Members of WNC Quilters Guild reflect on 40 years
In the 1700s, the first European settlers of Appalachia started quilting out of necessity. Much like chopping firewood or salting pork, sewing coverlets from feed sacks and strips of residual cloth was a means to an end.
In the centuries since, a lot has changed. Homes are better insulated, mass-produced blankets plentiful, and mountain winters milder. Simply put, sheer necessity is a thing of the past. But in Hendersonville, the quilting tradition is still alive and well, thanks to the Western North Carolina Quilters Guild.
Founded in 1982 — 40 years ago this year — the Guild began as a fledgling group led by then-president Georgia Bonesteel.
A seamstress by trade, Bonesteel had rolled into town from New Orleans just 10 years prior. News spread fast that she had worked in the fashion department of Marshall Field and Company after college and, soon enough, a neighbor was knocking on her door.

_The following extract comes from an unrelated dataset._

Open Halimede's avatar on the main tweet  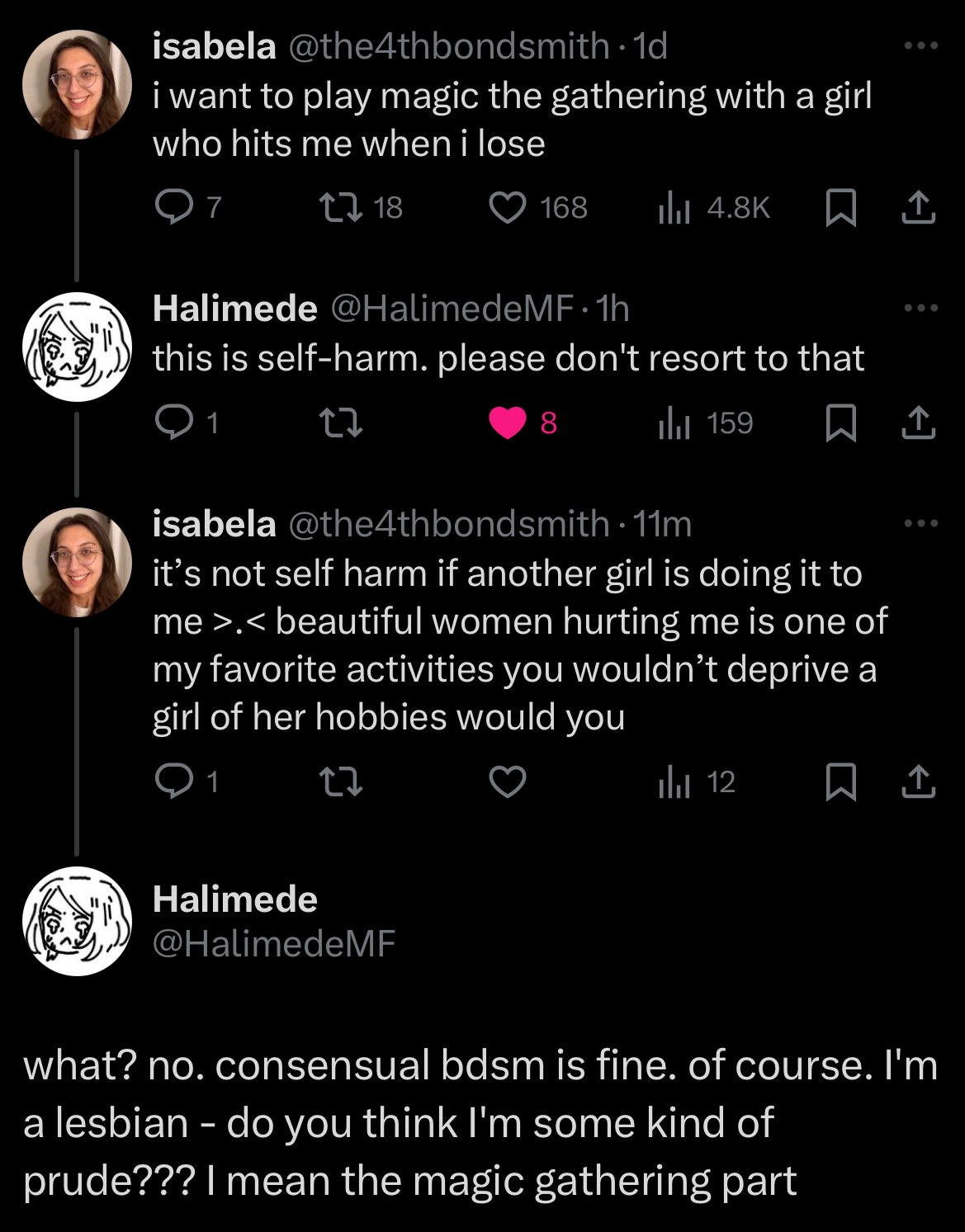tap(77, 921)
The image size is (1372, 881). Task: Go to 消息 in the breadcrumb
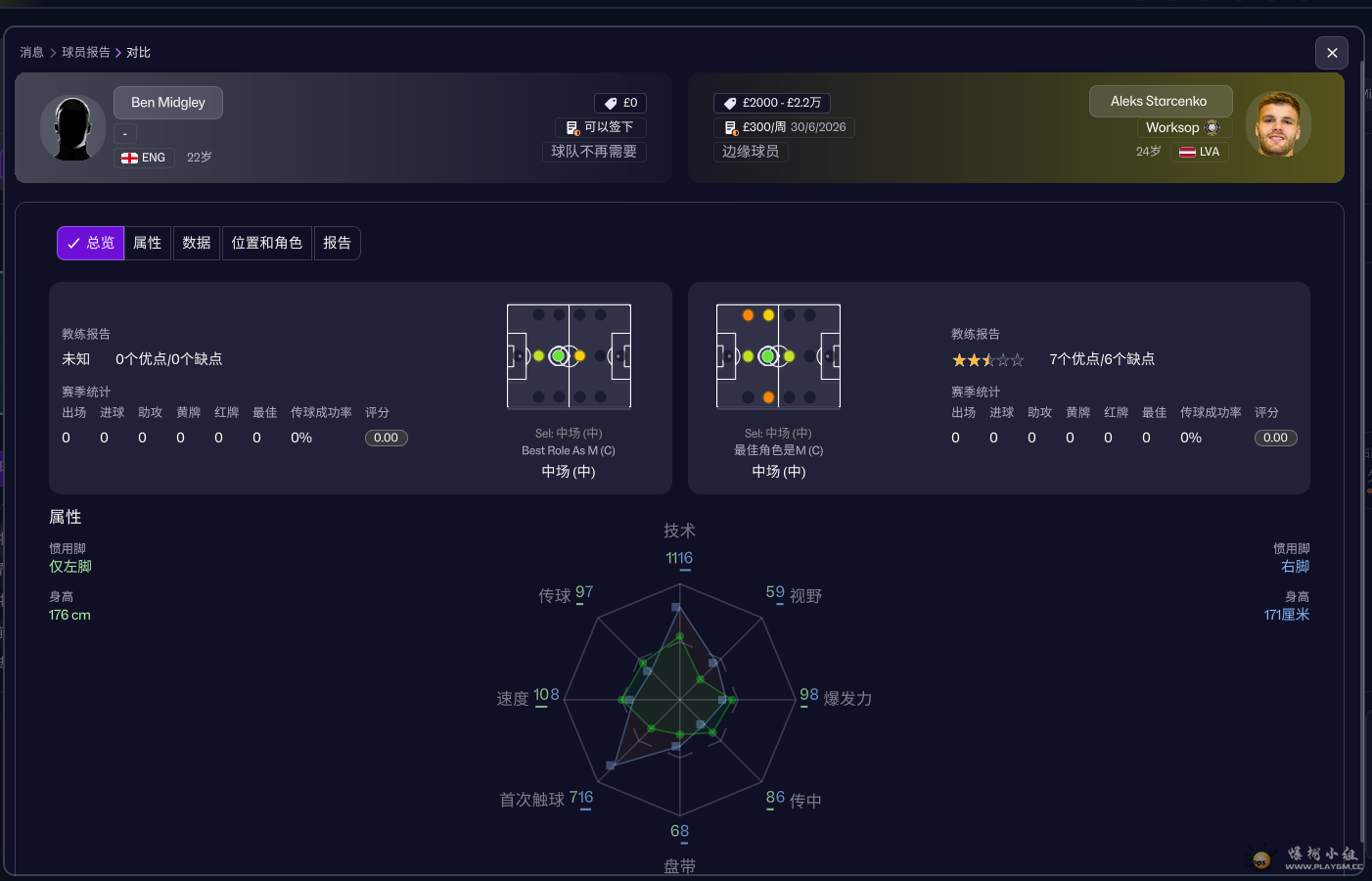tap(31, 53)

“She came running down Estate Drive, saying she was moving and asking if I would finish the sewing class she was teaching at Blue Ridge Technical College [now Blue Ridge Community College],” Bonesteel remembers.
The newcomer obliged and spent the next three years espousing the fundamentals of sewing. But during the fourth year, Bonesteel piloted an 11-week course on quilting. It was an instant hit.
“There was a renewed interest in quilting, not just locally but nationally,” says Bonesteel, recalling that magazines like Good Housekeeping were prompting women to sew patriotic-themed quilts in honor of the country’s bicentennial in 1976.
Two years later, Bonesteel’s quilting series — “Lap Quilting with Georgia Bonesteel” — debuted on North Carolina Public Television, generating even more excitement. “The time was right,” says Bonesteel. “There was a need for an organized club dedicated to quiltmaking in our town.”
In 1982, she and her students gathered at St. James Episcopal Church on North King Street for the Guild’s inaugural meeting. Bonesteel was elected president, Jeanne Novak secretary, and Ruth Eaton treasurer. That same year, the Guild held its first quilt show at The Cedars. In 1984, the group hosted the North Carolina Quilt Symposium at the Kanuga Conference Center.
In the decades since, quilting has seen a number of technological advancements. In the 1980s, there was the rotary cutter, which replaced scissors and made snipping fabric much easier. By the 1990s, the sewing machine had finally become a more acceptable alternative to traditional, laborious hand stitching. “All of a sudden, you could connect three layers of fabric together without sewing by hand,” says Bonesteel.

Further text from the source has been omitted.